“It’s better to give than to receive.” This wise saying is repeated over and over, but when presents are involved,, it’s also a sentiment that can be lost on kids. They understand why getting things is fun. Why giving something might be even better isn’t always as obvious. Fortunately, there are some practical things parents can do to help children come to understand the truth behind this proverb.
Chip in at the Humane Society – Humane Societies and animal shelters can always use additional materials and helping hands. Donating food, blankets or cat litter can help a facility meet the needs of all the animals in their care. After you and your child drop off any donations, see if you can help walk or play with animals. It’s good for the animals and will show your child that donating time can be just as beneficial.
Participate in a Clothing Drive – Go through your child’s old clothes with them and pick out clothes for donation together. Explain that you want to choose clothes that are in good condition, that another child would want to wear. This will help drive home the lesson that giving is not throwing something away, but is a gift to someone who needs it.

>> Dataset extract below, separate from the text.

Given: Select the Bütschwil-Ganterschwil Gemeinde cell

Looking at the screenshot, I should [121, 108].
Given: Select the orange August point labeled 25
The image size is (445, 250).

Donate Books – Go to a bookstore with your child and have them pick out a book or two that they’ll donate. Ask them to choose a book that they would be excited to read, and remind them that the child who will be receiving their donation is just like them!

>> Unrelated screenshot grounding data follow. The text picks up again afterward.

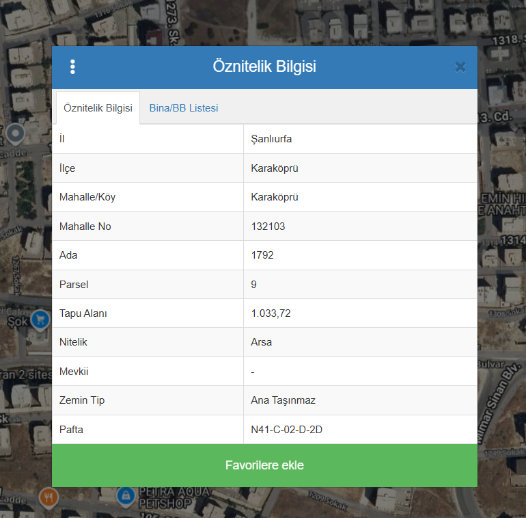Click the Şok shopping cart map marker
Screen dimensions: 526x518
pyautogui.click(x=40, y=318)
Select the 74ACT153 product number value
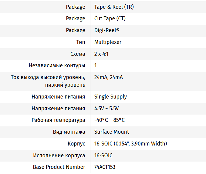The height and width of the screenshot is (174, 206). [105, 167]
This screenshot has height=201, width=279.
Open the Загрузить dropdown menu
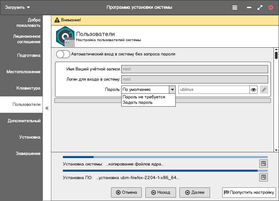coord(18,7)
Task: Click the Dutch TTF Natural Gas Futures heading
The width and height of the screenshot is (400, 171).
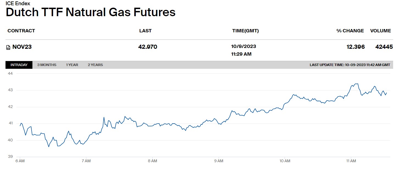Action: (91, 12)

Give Neighbors a Helping Hand – You don’t need to go far to help. Shoveling, cutting the grass or even bringing in your neighbors garbage cans with your child can illustrates that some forms of giving don’t necessarily involve “stuff”. Giving your time to help someone you know is something anyone can do, and your child will see the immediate difference it makes in the lives of others.
Keep a Change Jar – Set up a jar somewhere in your home for your family to collect loose change. Set a good example for your kids by tossing in change yourself. It’s important to show that that you don’t have to give everything you have, but by giving a little bit on a regular basis, the amount really add up. When it is full, decide as a family where to donate the money and bring it there with your children.
Working then Donating – Host a garage sale, lemonade stand or bake sale with your child. When the work day is complete, donate some or all of the profits to a local charity. Again, always be sure to include your children on the conversation of where you’ll be donating and how much, so they can see the thought that goes into such a plan.
Be a Secret Santa for a Child in Need – Many churches, toy stores and community centers offer a Secret Santa program, where you can sign up to anonymously give toys or school supplies to a child in need. By giving anonymously, your child can learn that you don’t need a thank you or even to know the person to whom you’re giving.
Make Food Baskets – Some Food Shelves accept baskets of food, instead of the usual canned donations, especially around the holidays. With your child, collect some of your favorite healthy foods to put together in a care package. Fruits, vegetables, peanut butter and pasta are all great additions to a gift basket. And some cookies never hurt either!
Volunteer as a Family – Make giving a regular part of your family’s day to day life and your children will see it as an easy, reasonable thing to do. Become a regular at your local soup kitchen, animal shelter or blood drive. They can usually use extra help and your kids can see the results that their giving does over an extended period of time!
Talk to them about Giving – Kids are like sponges. As early as 3 or 4, they begin to understand how they and the people around them feel. So talk and demonstrate how you give to others, and how it makes both the person receiving and the person giving feel good! You might be surprised by how much of the lesson they absorb.
Hopefully this list has given you some ideas for other ways you can show your kids how rewarding giving can be. Just remember not to treat it like work or something you “have to do”. If the experiences with giving are positive, you’ll see your children starting to think about it on their own. And that’s a gift that keeps on giving!